Anyway, the second half of our holiday followed much the same pattern as the first: more walks, more cream teas, and more beautiful gardens...
This lovely meadow and sweet smelling herb garden was at Clinton Lodge, where there was an amazing swimming pool garden surrounded by roses. It was such a hot day, I had a desperate longing to jump in, but luckily an embarrassing scene was avoided by the discovery of something else to be silly on...
Clinton Lodge garden is the sort of place where you find an antique wooden triptych in the loggia-style changing rooms. Rather a difference from our local pool.
I have no photos, as you were not allowed to take any, but one of the most interesting places we visited was Charleston Farmhouse, home of most of the Bloomsbury Group at one time or another. It is quite an ordinary and lovely farmhouse in the rolling hills of the South Downs, but is a truly extraordinary place. There is art everywhere, most famously the exuberant and colourful work of Vanessa Bell which decorates doors, walls, floors, fireplaces and furniture, but also beautiful paintings by Duncan Grant and others, and Quentin Bell's strange limbless stone figures in the garden. Like most of us I had seen many articles and photos of this unique place, but as is so often the case, a photograph cannot tell the whole picture. Some of the decorative work seems unsophisticated to the modern eye, yet overall the effect is amazing and somehow works. It is a craftsperson's delight: everywhere there are rugs, embroidery, fabric designs, ceramics and paintings. And it is full of life, full of stories. I realised perhaps for the first time how unconventional, brave and truly modern this group of people were.
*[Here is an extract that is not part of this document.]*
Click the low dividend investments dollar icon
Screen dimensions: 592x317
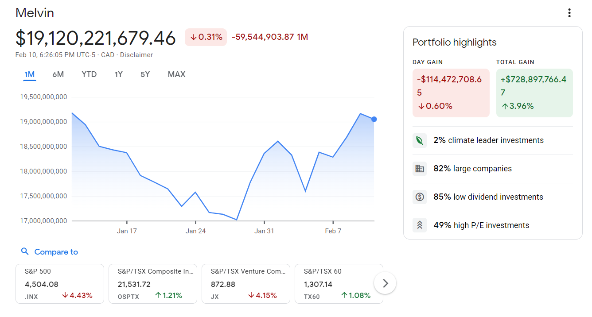tap(420, 197)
Another interesting house we visited was Bateman's, the home of Rudyard Kipling. As I am so childish, it nearly killed me not to ask for 'an exceedingly good cake' at the cafe. Again, no internal photography allowed, but I sneaked this shot out of the window, hoping it wouldn't count.
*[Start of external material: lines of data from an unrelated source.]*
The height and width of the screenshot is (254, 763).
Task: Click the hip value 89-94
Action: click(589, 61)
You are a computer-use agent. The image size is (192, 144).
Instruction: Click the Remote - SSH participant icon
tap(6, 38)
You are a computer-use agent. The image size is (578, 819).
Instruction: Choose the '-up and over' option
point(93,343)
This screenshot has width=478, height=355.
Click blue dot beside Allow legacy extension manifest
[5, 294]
As we left Batemans, there was quite a commotion going on in the car park. It was all about this:
Look carefully (click to enlarge) and you will see a large swarm of beautiful, healthy bees, busy protecting their precious queen high up in an oak tree as they look for somewhere new to set up home. As bees are under such terrible threat in Britain and indeed much of the world these days, I was thrilled to see them and cheered them on.
Hopefully they will now be settled down nicely in one of these. We were pleased to spot this one at a pretty little NGS garden called Town Place, where Rory proudly clocked up his sixth - and penultimate - cream tea of the holiday.
There are still a few more holiday tales to tell, but I will save them for another day. I've been inspired to make some more Mouse Bags and work on some packaging for my Pincushions, so more news soon.